As we all know, root SSH login is enabled by default in GNU/Linux. We can easily access our remote servers and manage them if they have any issues via SSH. But it is not advisable to allow directly login as root user via SSH, because anyone can brute force root password and will try to access your servers.

It’s better to have a separate user account and you can get root privileges by using su command if necessary. This handy tutorial will describe you how to disable root SSH login in GNU/Linux systems.

Disable SSH Root Login

Open up the SSH configuration file in any editor:

# nano /etc/ssh/sshd_config

Search for the line “PermitRootLogin” and change the value from yes to no:

[...]PermitRootLogin no[...]

Save and close the file. Restart sshd service to take effect the saved changes:

# /etc/init.d/ssh restart

Now try to login as root user from any client systems. You will an error message like below:

$ ssh root@192.168.1.200root@192.168.1.200's password: Permission denied, please try again.

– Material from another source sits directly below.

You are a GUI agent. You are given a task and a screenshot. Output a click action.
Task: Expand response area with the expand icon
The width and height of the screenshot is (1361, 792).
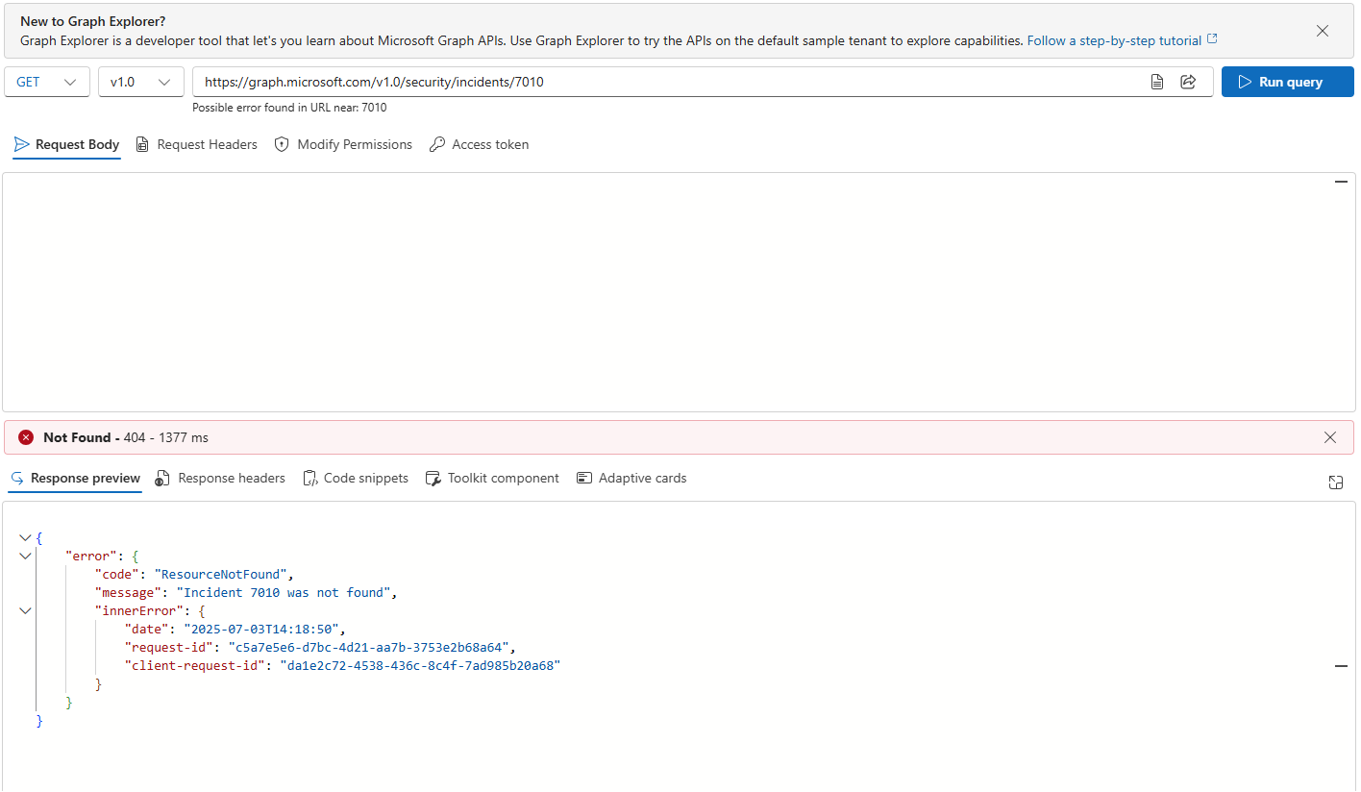(x=1335, y=483)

This was done on my Debian 7 server. Some distributions may have the line “#PermitRootLogin no” in SSH configuration file, just uncomment it by removing the character #. After uncomment the line, it should look like below:

[...]PermitRootLogin no[...]

Limit SSH users

If your servers is having large number users, you can decide which can able to access the server via access. To do that open up the SSH configuration file:

# nano /etc/ssh/sshd_config

At the end of file add the line “AllowUsers”. Add the users separated by a space as shown below. For example here I added the users sk and senthil to access the servers via SSH:

[...]AllowUsers sk senthil[...]

Restart sshd service:

# /etc/init.d/ssh restart

Now try to login via SSH from some others except sk and senthil. For instance here I am going to access with user kumar:

$ ssh kumar@192.168.1.200kumar@192.168.1.200's password: Permission denied, please try again.

As you see above, I can’t access my Debian 7 server with user kumar including root user account too.

That’s it. Hope this will help you to secure your server a bit more.